INFORMATION:
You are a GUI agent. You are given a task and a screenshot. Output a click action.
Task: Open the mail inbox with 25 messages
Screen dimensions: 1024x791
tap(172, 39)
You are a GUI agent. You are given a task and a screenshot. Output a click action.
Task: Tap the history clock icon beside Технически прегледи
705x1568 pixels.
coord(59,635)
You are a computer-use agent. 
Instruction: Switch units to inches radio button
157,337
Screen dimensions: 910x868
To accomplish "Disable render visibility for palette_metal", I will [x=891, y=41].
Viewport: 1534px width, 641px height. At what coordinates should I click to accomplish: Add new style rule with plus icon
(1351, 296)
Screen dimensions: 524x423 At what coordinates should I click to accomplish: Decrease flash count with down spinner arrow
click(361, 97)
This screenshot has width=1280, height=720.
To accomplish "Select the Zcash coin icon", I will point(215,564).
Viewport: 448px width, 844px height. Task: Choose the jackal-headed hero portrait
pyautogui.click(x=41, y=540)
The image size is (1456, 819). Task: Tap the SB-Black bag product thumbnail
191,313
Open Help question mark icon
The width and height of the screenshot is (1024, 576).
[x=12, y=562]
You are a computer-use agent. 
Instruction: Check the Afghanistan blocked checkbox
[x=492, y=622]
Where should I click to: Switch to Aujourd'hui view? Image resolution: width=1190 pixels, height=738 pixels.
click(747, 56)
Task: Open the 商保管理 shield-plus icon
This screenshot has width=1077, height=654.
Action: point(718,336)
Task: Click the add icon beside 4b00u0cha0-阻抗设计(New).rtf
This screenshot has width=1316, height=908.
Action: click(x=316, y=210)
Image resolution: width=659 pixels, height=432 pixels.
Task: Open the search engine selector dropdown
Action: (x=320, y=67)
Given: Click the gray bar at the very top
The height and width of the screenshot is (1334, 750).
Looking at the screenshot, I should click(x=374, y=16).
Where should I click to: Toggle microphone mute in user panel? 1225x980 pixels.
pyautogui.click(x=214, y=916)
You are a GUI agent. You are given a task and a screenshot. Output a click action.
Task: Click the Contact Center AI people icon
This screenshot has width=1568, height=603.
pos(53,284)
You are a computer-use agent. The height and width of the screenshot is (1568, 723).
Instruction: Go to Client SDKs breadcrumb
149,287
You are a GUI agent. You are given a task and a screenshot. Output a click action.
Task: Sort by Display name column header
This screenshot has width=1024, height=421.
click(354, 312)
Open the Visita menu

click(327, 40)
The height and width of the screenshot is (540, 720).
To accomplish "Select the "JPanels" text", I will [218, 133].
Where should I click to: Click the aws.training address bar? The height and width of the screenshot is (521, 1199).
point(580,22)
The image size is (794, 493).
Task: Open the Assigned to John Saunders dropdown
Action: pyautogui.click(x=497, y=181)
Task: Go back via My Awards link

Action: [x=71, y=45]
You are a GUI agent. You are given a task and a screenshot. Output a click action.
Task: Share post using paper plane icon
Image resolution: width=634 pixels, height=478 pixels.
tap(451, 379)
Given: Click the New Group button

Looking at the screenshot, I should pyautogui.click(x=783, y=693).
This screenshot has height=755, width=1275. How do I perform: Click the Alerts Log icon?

TASK DESCRIPTION:
Print each entry above again, exactly as it was given.

ANSWER AREA:
You are a GUI agent. You are given a task and a screenshot. Output a click action.
Task: Open the mail inbox with 25 messages
Screen dimensions: 1024x791
tap(172, 39)
You are a GUI agent. You are given a task and a screenshot. Output a click action.
Task: Tap the history clock icon beside Технически прегледи
705x1568 pixels.
coord(59,635)
You are a computer-use agent. 
Instruction: Switch units to inches radio button
157,337
Screen dimensions: 910x868
To accomplish "Disable render visibility for palette_metal", I will [x=891, y=41].
Viewport: 1534px width, 641px height. At what coordinates should I click to accomplish: Add new style rule with plus icon
(1351, 296)
Screen dimensions: 524x423 At what coordinates should I click to accomplish: Decrease flash count with down spinner arrow
click(361, 97)
This screenshot has width=1280, height=720.
To accomplish "Select the Zcash coin icon", I will point(215,564).
Viewport: 448px width, 844px height. Task: Choose the jackal-headed hero portrait
pyautogui.click(x=41, y=540)
The image size is (1456, 819). Task: Tap the SB-Black bag product thumbnail
191,313
Open Help question mark icon
The width and height of the screenshot is (1024, 576).
[x=12, y=562]
You are a computer-use agent. 
Instruction: Check the Afghanistan blocked checkbox
[x=492, y=622]
Where should I click to: Switch to Aujourd'hui view? Image resolution: width=1190 pixels, height=738 pixels.
click(747, 56)
Task: Open the 商保管理 shield-plus icon
This screenshot has width=1077, height=654.
Action: point(718,336)
Task: Click the add icon beside 4b00u0cha0-阻抗设计(New).rtf
This screenshot has width=1316, height=908.
Action: click(x=316, y=210)
Image resolution: width=659 pixels, height=432 pixels.
Task: Open the search engine selector dropdown
Action: (x=320, y=67)
Given: Click the gray bar at the very top
The height and width of the screenshot is (1334, 750).
Looking at the screenshot, I should click(x=374, y=16).
Where should I click to: Toggle microphone mute in user panel? 1225x980 pixels.
pyautogui.click(x=214, y=916)
You are a GUI agent. You are given a task and a screenshot. Output a click action.
Task: Click the Contact Center AI people icon
This screenshot has width=1568, height=603.
pos(53,284)
You are a computer-use agent. The height and width of the screenshot is (1568, 723).
Instruction: Go to Client SDKs breadcrumb
149,287
You are a GUI agent. You are given a task and a screenshot. Output a click action.
Task: Sort by Display name column header
This screenshot has width=1024, height=421.
click(354, 312)
Open the Visita menu

click(327, 40)
The height and width of the screenshot is (540, 720).
To accomplish "Select the "JPanels" text", I will [218, 133].
Where should I click to: Click the aws.training address bar? The height and width of the screenshot is (521, 1199).
point(580,22)
The image size is (794, 493).
Task: Open the Assigned to John Saunders dropdown
Action: pyautogui.click(x=497, y=181)
Task: Go back via My Awards link

Action: [x=71, y=45]
You are a GUI agent. You are given a task and a screenshot. Output a click action.
Task: Share post using paper plane icon
Image resolution: width=634 pixels, height=478 pixels.
tap(451, 379)
Given: Click the New Group button

Looking at the screenshot, I should pyautogui.click(x=783, y=693).
This screenshot has height=755, width=1275. How do I perform: Click the Alerts Log icon?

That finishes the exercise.